» Requirements:
Update the listing from its start through the line containing "[x=779, y=235]", replacing "Refresh button" with "Reload button" and changing nothing else. Give back only those lines.

[Saved data entries]
■ ■ ■ ■
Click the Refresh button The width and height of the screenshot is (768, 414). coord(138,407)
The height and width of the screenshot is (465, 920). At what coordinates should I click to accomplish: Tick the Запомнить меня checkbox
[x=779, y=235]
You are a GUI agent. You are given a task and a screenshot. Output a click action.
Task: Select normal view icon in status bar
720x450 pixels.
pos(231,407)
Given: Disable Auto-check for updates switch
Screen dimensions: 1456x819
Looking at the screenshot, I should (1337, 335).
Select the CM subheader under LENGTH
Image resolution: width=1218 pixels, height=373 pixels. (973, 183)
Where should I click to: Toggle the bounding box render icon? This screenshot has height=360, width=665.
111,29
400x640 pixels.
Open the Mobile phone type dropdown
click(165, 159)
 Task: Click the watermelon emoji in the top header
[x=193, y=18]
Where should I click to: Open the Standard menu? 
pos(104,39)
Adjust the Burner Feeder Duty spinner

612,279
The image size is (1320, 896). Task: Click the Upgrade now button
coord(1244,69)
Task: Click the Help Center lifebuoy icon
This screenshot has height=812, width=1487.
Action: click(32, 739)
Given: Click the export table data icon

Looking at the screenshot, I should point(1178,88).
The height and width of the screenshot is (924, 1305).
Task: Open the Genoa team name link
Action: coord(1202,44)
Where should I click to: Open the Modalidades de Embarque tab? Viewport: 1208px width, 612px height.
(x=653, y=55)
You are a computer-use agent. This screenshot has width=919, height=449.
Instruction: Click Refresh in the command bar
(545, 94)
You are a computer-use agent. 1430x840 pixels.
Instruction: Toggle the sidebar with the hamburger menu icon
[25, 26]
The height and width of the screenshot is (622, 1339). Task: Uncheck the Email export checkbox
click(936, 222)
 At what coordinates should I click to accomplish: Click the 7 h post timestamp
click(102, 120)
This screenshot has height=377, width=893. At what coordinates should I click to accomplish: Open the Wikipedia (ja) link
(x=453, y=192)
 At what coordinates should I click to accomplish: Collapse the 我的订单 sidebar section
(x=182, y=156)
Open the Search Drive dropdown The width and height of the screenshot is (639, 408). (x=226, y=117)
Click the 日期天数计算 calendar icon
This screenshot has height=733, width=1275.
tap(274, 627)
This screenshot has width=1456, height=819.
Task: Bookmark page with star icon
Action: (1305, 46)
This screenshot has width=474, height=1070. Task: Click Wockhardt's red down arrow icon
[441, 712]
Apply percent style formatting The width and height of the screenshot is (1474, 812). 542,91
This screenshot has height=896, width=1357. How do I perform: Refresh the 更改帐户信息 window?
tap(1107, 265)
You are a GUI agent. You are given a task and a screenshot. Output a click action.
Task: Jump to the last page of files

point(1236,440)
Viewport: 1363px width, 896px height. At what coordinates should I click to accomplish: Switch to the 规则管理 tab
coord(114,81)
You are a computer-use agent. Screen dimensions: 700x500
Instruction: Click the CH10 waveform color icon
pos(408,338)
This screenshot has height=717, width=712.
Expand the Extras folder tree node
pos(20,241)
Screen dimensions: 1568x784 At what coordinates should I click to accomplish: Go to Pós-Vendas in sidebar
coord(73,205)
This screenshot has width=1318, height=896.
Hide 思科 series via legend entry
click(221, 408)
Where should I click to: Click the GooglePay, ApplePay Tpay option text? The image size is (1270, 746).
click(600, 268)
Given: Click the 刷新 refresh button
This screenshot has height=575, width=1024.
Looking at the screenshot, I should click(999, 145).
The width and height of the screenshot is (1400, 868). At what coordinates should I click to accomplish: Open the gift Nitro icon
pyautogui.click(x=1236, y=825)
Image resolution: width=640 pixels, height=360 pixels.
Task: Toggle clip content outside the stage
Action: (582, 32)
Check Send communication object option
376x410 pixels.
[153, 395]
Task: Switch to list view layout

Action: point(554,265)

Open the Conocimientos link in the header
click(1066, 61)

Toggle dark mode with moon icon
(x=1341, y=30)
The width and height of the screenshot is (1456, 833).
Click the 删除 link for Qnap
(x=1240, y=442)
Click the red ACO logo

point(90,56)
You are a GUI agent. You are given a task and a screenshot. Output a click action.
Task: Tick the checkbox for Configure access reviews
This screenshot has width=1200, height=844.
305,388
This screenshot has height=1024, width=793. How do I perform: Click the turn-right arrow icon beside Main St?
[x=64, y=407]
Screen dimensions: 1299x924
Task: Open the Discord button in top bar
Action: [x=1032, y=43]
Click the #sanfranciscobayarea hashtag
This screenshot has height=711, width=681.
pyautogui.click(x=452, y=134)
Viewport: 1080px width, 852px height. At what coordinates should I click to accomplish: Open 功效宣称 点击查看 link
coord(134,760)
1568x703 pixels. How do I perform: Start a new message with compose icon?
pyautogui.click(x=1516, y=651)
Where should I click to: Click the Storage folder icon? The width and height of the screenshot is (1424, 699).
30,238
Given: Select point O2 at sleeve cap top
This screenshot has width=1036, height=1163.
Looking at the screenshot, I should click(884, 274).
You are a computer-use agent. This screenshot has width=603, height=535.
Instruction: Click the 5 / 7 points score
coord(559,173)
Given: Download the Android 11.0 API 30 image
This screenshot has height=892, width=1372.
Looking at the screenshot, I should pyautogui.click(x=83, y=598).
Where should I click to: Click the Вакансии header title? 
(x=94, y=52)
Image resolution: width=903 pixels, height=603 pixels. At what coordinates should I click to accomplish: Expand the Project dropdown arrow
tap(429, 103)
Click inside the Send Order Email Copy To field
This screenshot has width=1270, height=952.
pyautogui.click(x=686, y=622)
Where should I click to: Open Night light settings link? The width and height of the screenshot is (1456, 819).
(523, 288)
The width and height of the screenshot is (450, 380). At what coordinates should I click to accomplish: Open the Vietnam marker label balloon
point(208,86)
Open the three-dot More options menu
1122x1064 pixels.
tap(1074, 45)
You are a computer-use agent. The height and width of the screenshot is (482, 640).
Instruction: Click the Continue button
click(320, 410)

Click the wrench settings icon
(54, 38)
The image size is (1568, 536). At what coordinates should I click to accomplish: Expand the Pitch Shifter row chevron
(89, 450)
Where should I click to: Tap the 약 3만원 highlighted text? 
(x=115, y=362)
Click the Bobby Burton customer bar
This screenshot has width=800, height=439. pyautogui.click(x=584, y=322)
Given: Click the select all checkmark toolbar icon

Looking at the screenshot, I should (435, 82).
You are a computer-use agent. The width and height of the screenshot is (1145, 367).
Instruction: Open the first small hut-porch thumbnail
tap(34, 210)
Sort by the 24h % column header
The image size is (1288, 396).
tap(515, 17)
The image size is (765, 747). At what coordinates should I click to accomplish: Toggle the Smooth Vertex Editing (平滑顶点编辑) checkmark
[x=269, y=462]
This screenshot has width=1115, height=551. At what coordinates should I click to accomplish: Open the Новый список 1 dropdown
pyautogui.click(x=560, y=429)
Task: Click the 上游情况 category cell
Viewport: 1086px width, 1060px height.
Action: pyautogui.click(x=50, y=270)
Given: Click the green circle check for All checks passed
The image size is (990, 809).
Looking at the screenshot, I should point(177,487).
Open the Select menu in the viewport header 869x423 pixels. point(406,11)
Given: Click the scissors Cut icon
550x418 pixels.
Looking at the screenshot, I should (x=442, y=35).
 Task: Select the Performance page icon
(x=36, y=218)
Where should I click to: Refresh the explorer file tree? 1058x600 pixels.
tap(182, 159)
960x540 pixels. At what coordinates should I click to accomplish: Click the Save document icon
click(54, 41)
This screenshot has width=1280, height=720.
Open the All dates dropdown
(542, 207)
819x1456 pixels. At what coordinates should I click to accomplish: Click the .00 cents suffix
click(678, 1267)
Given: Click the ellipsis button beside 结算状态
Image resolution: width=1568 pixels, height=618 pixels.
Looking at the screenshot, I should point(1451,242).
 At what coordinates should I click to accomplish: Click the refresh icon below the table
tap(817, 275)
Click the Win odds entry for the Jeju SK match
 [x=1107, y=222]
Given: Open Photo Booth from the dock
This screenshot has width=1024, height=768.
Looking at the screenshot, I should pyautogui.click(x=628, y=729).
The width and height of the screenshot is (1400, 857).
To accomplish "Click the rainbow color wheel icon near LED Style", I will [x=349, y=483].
■ ■ ■ ■
» Response to the exercise:
Click the Reload button The width and height of the screenshot is (768, 414). coord(138,407)
The height and width of the screenshot is (465, 920). At what coordinates should I click to accomplish: Tick the Запомнить меня checkbox
[x=779, y=235]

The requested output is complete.